Por Alejandro C. Manjarrez
El mutismo de los secretarios del gobierno de Puebla, me
recuerda a los matrimonios desajustados donde el marido ordena a la esposa que
calle, que no opine, que se mantenga al margen de las conversaciones fuera del
hogar. Teme que al abrir la boca la señora cometa una indiscreción y revele
desde los asuntos sin importancia hasta alguno de los secretos conyugales.
"Cierra la boca mujer. El único que puede hablar soy yo. Tú dedícate a
limpiar la casa y no abras la boca a menos de que yo te lo ordene o te lo permita".
La diferencia en esta analogía estriba en que los
miembros del gabinete poblano tienen un interlocutor para que éste diga a la
sociedad lo que ellos no deben decir. Se llama vocero del gobernador. Claro que
hay una excepción, la que rompe la regla: el secretario general de Gobierno. La
ley que regula al poder Ejecutivo establece que este funcionario es quien suple
al mandatario siempre y cuando el gobernador se ausente del cargo y vía oficio
le delegue sus facultades. Cosas de trámite para taparle el ojo al macho.

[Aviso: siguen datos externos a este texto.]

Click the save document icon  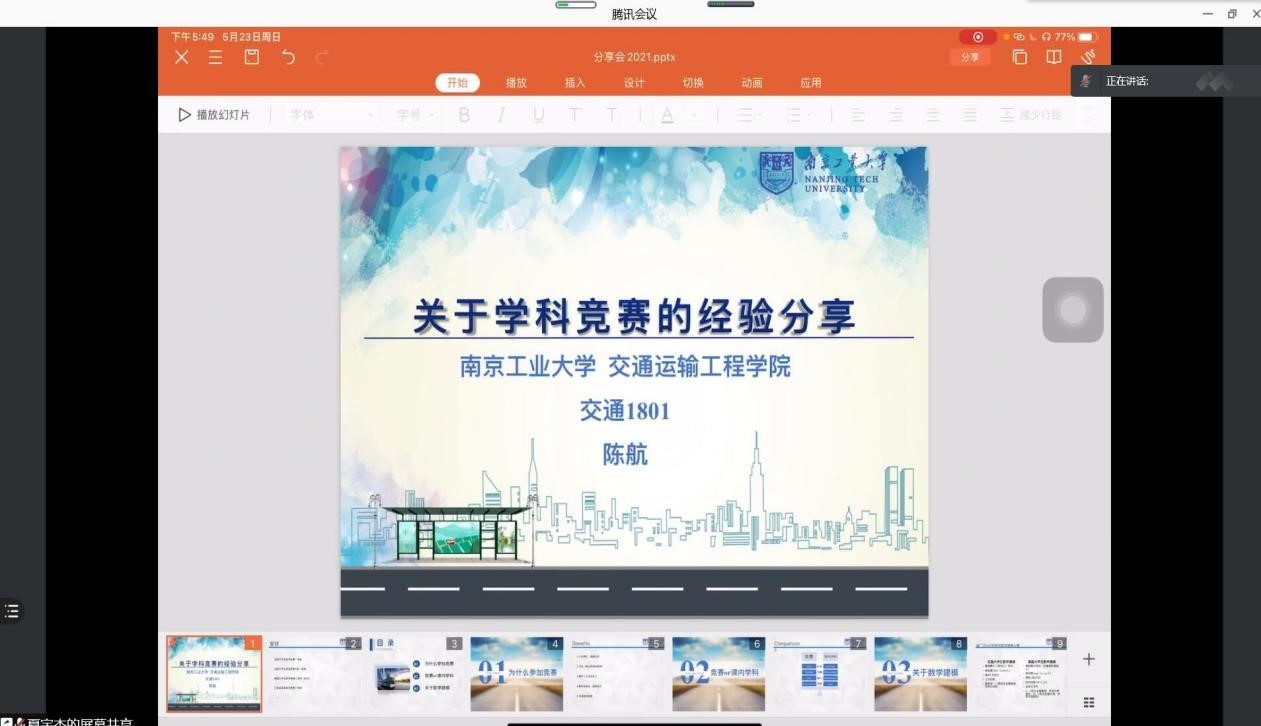pos(252,58)
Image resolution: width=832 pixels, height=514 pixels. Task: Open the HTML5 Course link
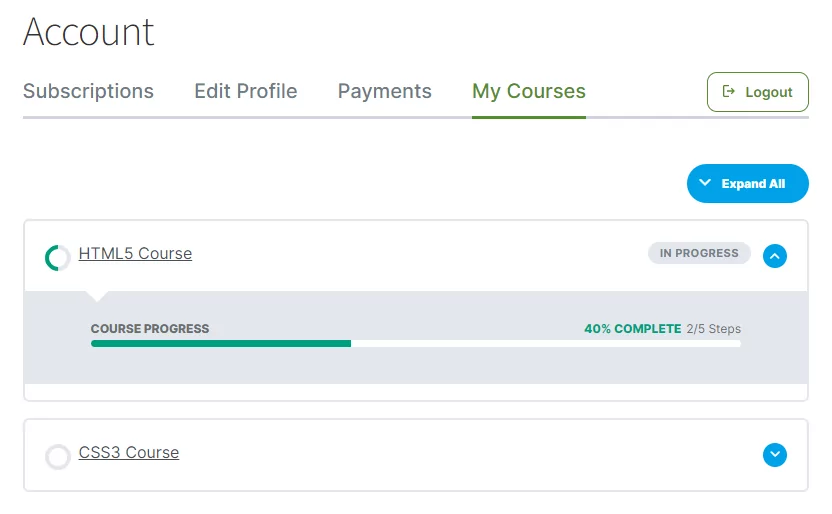click(135, 254)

La verdad es que ni falta hace escuchar a quienes parecen
haber perdido su libertad para manifestar lo que piensan. Sabemos que operan,
valga el símil, igual que los muñecos de ventrílocuo. O para no usar esa figura
que puede interpretarse como peyorativa, diré que actúan de acuerdo al papel
que aceptaron interpretar.
Lo curioso es que en Puebla nunca antes había ocurrido
este llamémosle fenómeno político. Igual de extraño resulta el hecho de que,
gracias al mutismo de quienes cobran como colaboradores del titular del poder
Ejecutivo, en la entidad no se escuchen otros tronidos de chicharrones
distintos a los de Rafael Moreno Valle Rosas.
¿Está mal?
No, si tomamos en cuenta el alto perfil de quien es
presidente de la Conferencia Nacional de Gobernadores. Y sí, si partimos de que
el gobierno (el que sea) debe manejarse bajo un esquema parecido al de los
grandes consorcios o holdings: por objetivos y áreas de responsabilidad. De
otra forma, la carga de trabajo puede afectar a quien hace las veces (pido
perdón por la reincidencia y abuso en las analogías) del titiritero que mueve
los hilos y presta su voz y emociones a sus marionetas.
Lo malo o bueno, usted dirá, es que los gobernados ya nos
acostumbramos a observar y escuchar a la estrella de este escenario casi
republicano (el casi es por el sometimiento que ha demostrado y comprobado el
poder Legislativo). No imagino lo que ocurriría si alguno de los secretarios se
atreviera a demostrarnos que es capaz de aportar a su función pública las experiencias
que, con base en el diálogo con la sociedad, pudiera aplicar en su dependencia
para mejorar su funcionamiento y quitar preocupaciones a su jefe que, insisto,
lleva sobre sus hombros el terrible peso de pensar, actuar y hablar por todos
aquellos que conforman su estructura gubernamental.
¿Exagero?
Yo creo que no porque después de revisar la prensa
escrita y electrónica no encuentro la constante que establezca que en la
orquesta morenovallista, aparte de Luis Maldonado Venegas, hay primeros atriles
que bien podrían participar como solistas en el gran concierto gubernamental.
Lo único visible, reitero, es el súper director y dueño de la batuta y de la
orquesta quien, además de intérprete de los instrumentos (todos), también es el
autor de la partitura y sus particelle.
¿Levantó la ceja porque se le vino a la cabeza el nombre
del contralor?
Bueno, él también participa en la sinfónica pero dándole
mazazos a los timbales, precisamente cuando Rafa (como le dicen sus cuates) así
se lo indica siguiendo las notas del pentagrama que él mismo compuso.
El problema, argumentaría cualquier exegeta de políticas
públicas, es que la sociedad (mandantes, dice la ley) que los mira y escucha
produce el dinero para que estos músicos y su director toquen el son del pueblo, no así la elegía musical compuesta para alegrar a su autor, o sea el
mandatario del estado de Puebla. Digo.